> **STORED DATA**
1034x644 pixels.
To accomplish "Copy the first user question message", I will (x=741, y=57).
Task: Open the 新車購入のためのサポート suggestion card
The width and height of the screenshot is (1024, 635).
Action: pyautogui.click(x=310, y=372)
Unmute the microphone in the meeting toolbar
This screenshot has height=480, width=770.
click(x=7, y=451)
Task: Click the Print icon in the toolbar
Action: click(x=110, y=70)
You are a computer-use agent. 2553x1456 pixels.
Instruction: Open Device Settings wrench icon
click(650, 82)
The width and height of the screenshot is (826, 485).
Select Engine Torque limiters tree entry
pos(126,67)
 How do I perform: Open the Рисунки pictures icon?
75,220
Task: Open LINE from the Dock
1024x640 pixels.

> **ABOUT THIS TASK**
Nothing but the lines from the one holding "Unmute the microphone in the meeting toolbar" through the end of the listing above should appear, each exactly as given.

> **RESPONSE AREA**
Unmute the microphone in the meeting toolbar
This screenshot has height=480, width=770.
click(x=7, y=451)
Task: Click the Print icon in the toolbar
Action: click(x=110, y=70)
You are a computer-use agent. 2553x1456 pixels.
Instruction: Open Device Settings wrench icon
click(650, 82)
The width and height of the screenshot is (826, 485).
Select Engine Torque limiters tree entry
pos(126,67)
 How do I perform: Open the Рисунки pictures icon?
75,220
Task: Open LINE from the Dock
1024x640 pixels.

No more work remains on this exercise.